That’s not to say that there are not legitimate reasons someone’s credit report may be tainted. In general, however, credit reports are a good indication of an individual’s financial responsibility (at least historically). Would you really want to give $50,000 to someone with two bankruptcies and a 590 credit score? If they can’t manage their own cash flow, how can you expect them to manage the cash flow and/or expenses of an investment project?
Credit reports reveal a wealth of information about an individual, including:
- Assets. What does this person own in their name? In other words, what do they risk legally losing if they mislead investors?
- Problems. If they had problems in their youth, how did they handle it? Did they immediately file bankruptcy or did they come up with a way to make good on their obligations?
- Leverage. Are they overleveraged? If the investment runs into problems, do they have the financial wherewithal to provide additional capital?
3. How many other projects like this have you done?

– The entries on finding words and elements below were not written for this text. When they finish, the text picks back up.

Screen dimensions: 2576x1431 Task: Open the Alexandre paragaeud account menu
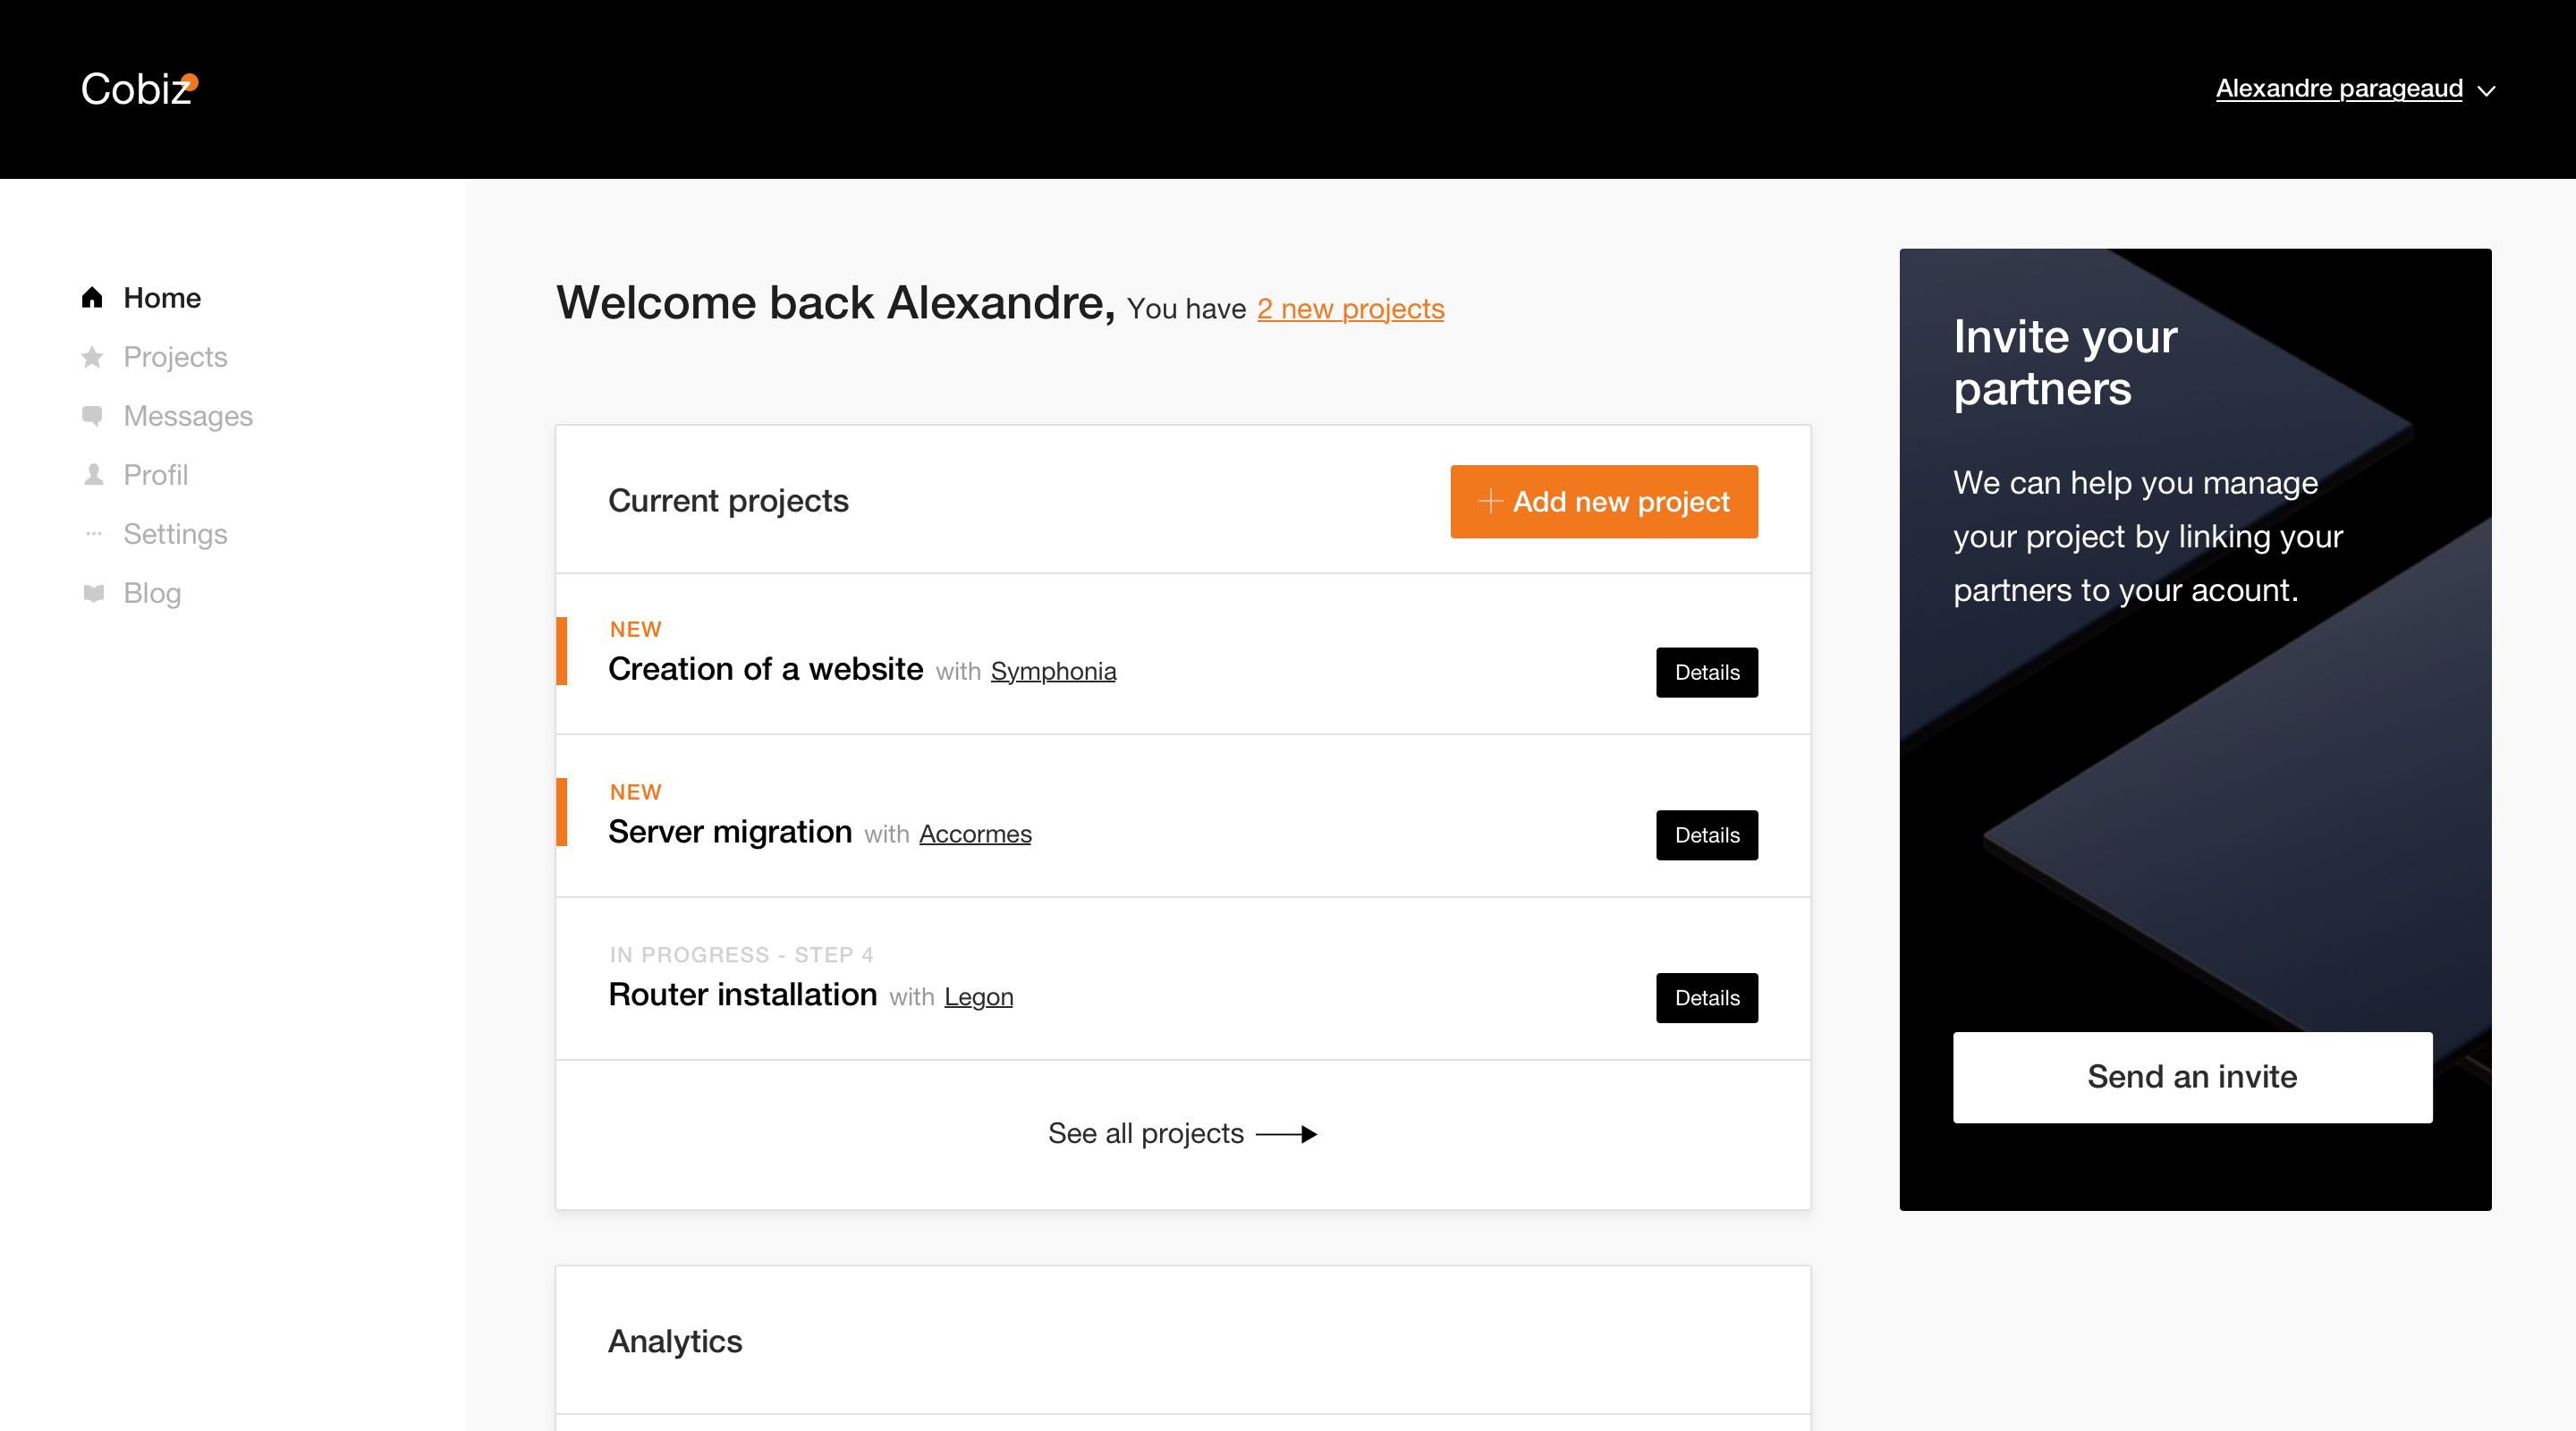click(2338, 89)

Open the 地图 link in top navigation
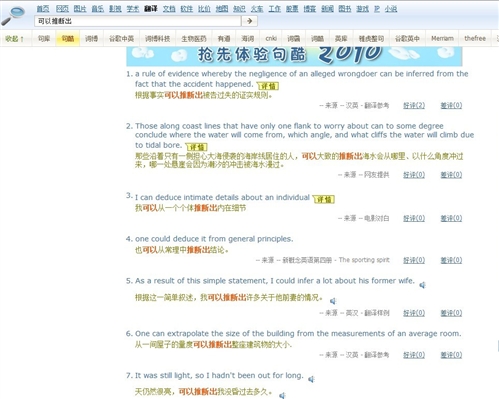pos(222,9)
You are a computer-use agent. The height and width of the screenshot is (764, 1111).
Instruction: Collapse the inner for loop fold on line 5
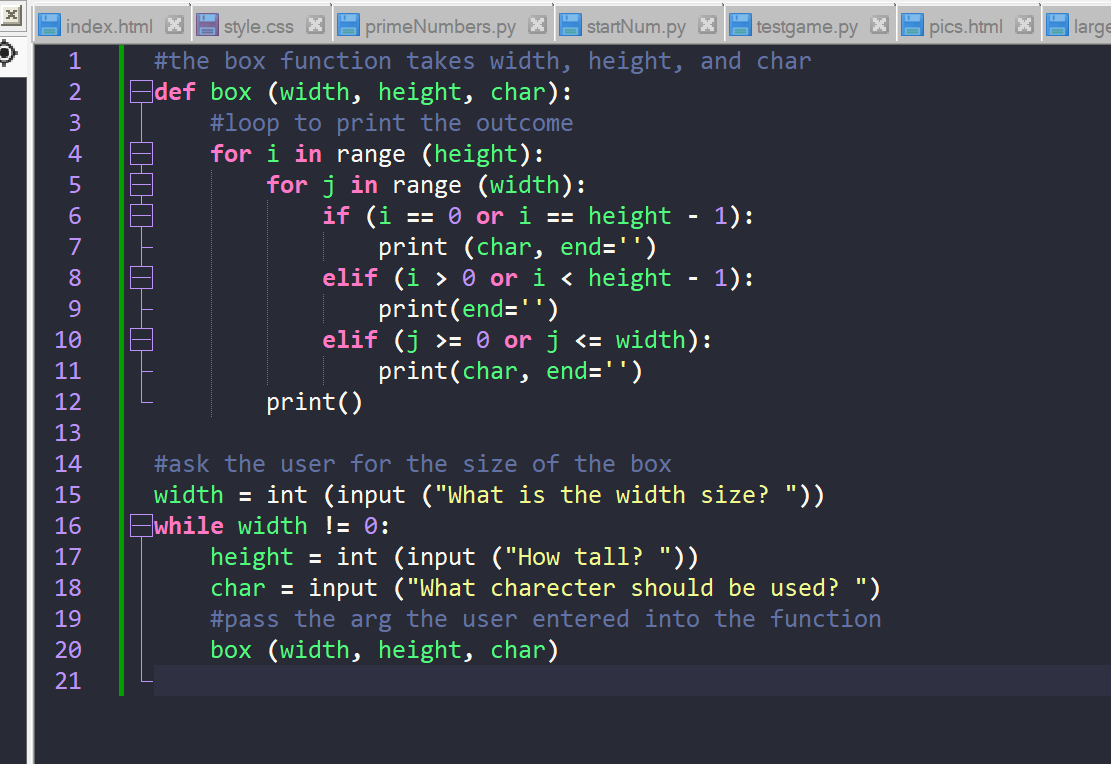(140, 184)
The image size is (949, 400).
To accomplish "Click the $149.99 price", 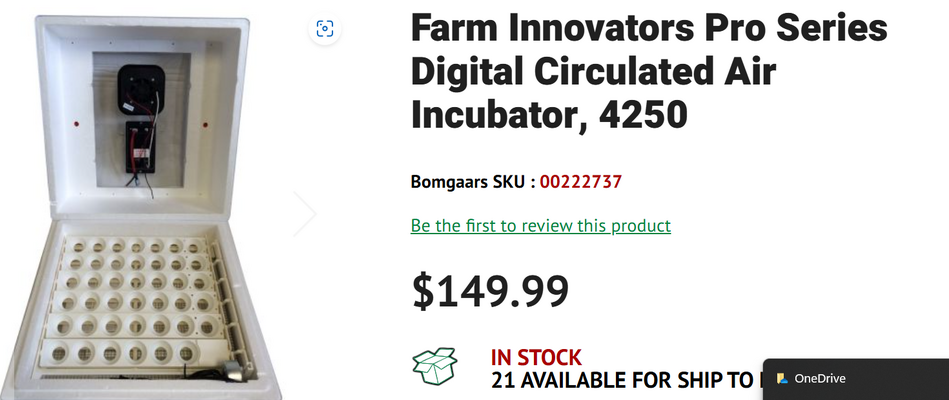I will pyautogui.click(x=490, y=291).
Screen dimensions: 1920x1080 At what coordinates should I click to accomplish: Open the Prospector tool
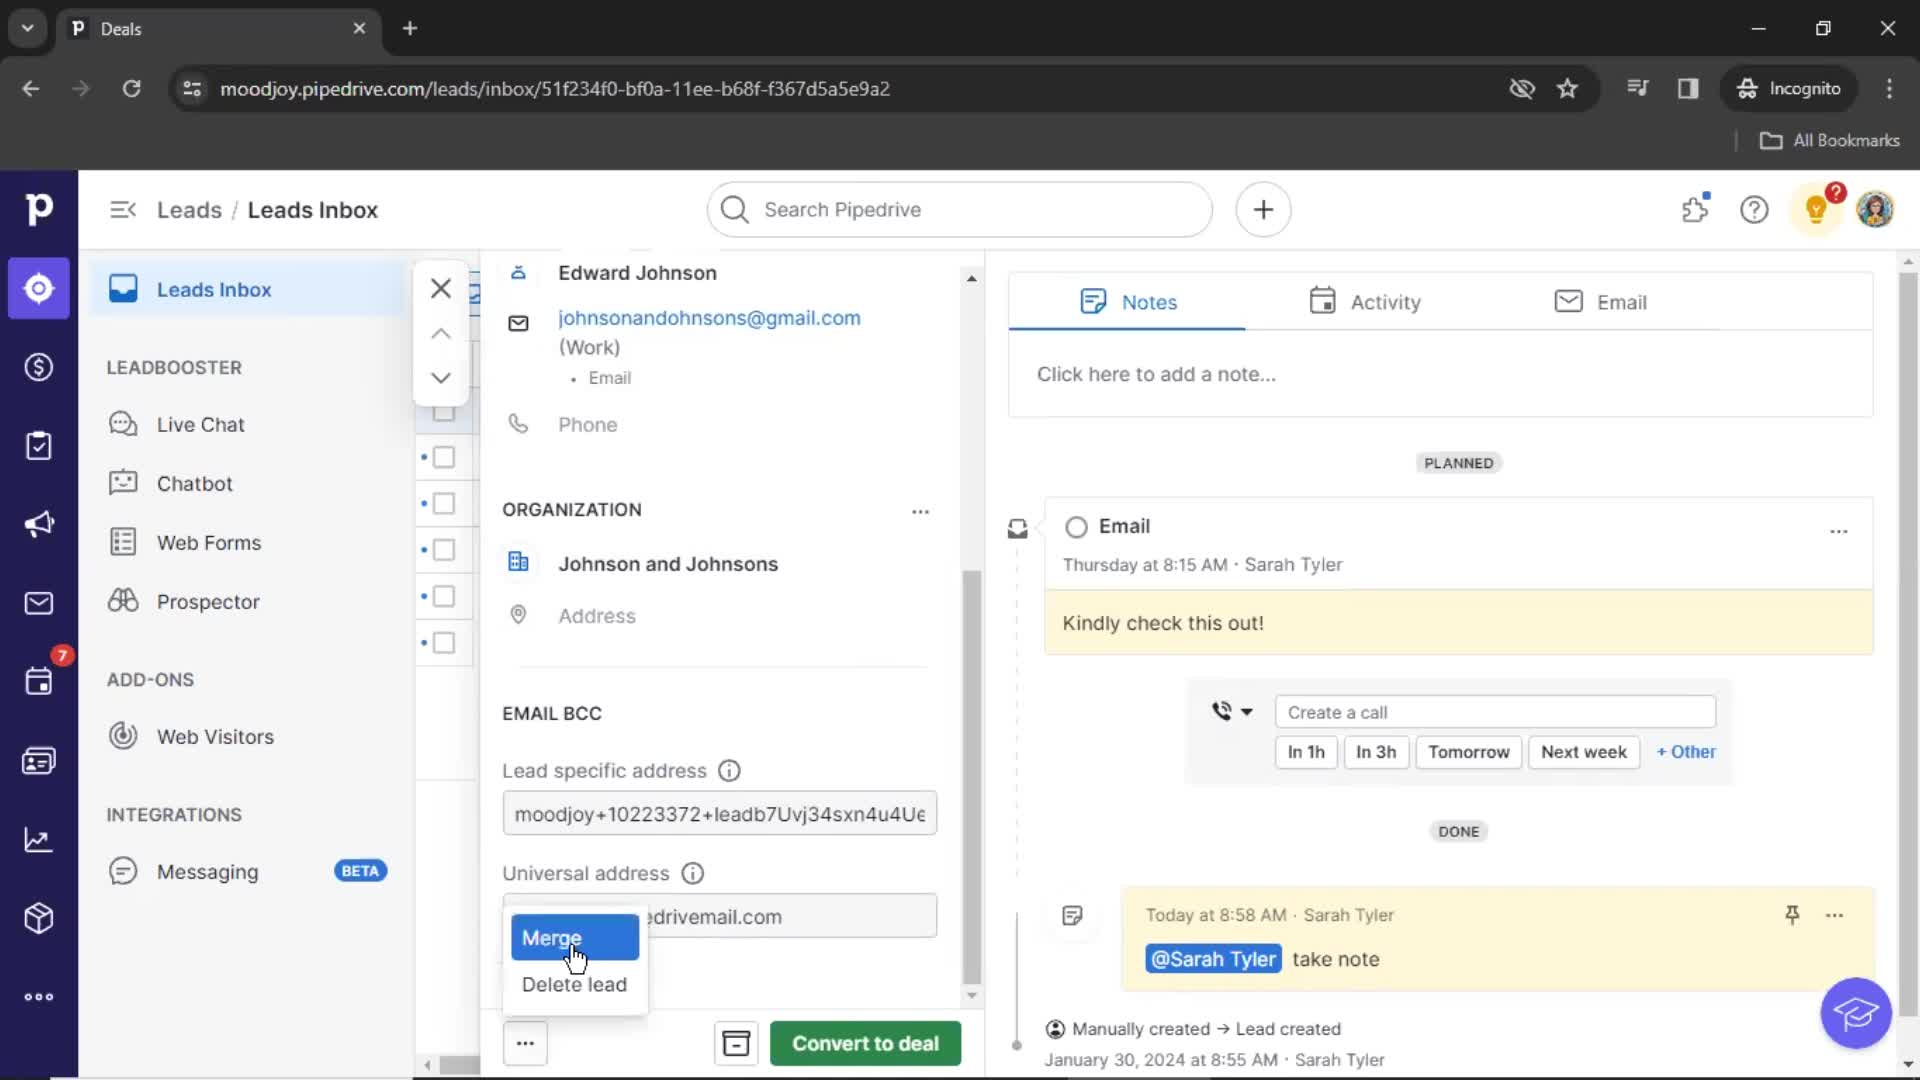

If the individual has a lot of experience, there should be a wealth of comparables to review and references with whom you can talk. However, most experienced investors don’t spend a lot of time raising funds from people to whom they are not already extremely well connected.
More often than not, you’ll be talking with someone who either is a first-timer or has limited experience. It’s okay to bet on a first-timer, but you should be compensated accordingly. In addition, you should look for individuals who acknowledge the value of experience and who engage consultants with experience to aid in the project (especially the planning stages, where the assumptions which drive the expected returns are made).
4. What could cause me to lose all or most of my money?
This question may seem abrasive, but it is revealing. What you are really looking for is how well this individual understands the risk factors associated with the project. If they don’t recognize the risk factors, it is virtually guaranteed they won’t be planning the project in a way that limits those risks.
When someone tells you there are zero risks, you should immediately turn 180 degrees and run. There are always risks; the question is merely one of likelihood. Make sure that the people you invest in have a good idea of what they are up against and a plan for how to manage the risks that could lose your money.
5. What and how are you being compensated from this project and/or my investment?
This question determines whether your goals are aligned. If the person asking you to invest gets paid a portion of the check you write, you’re dealing with a salesperson. If the person asking you to invest is a principal in the project, are they being paid for some of their efforts before the project is profitable or do they only get a benefit if and when the project is completed?
Knowing how someone makes their money is the key to understanding their underlying motivations and potential conflicts of interest. If you won’t be the one controlling the project, you want the person who is to be highly motivated and have goals aligned with yours.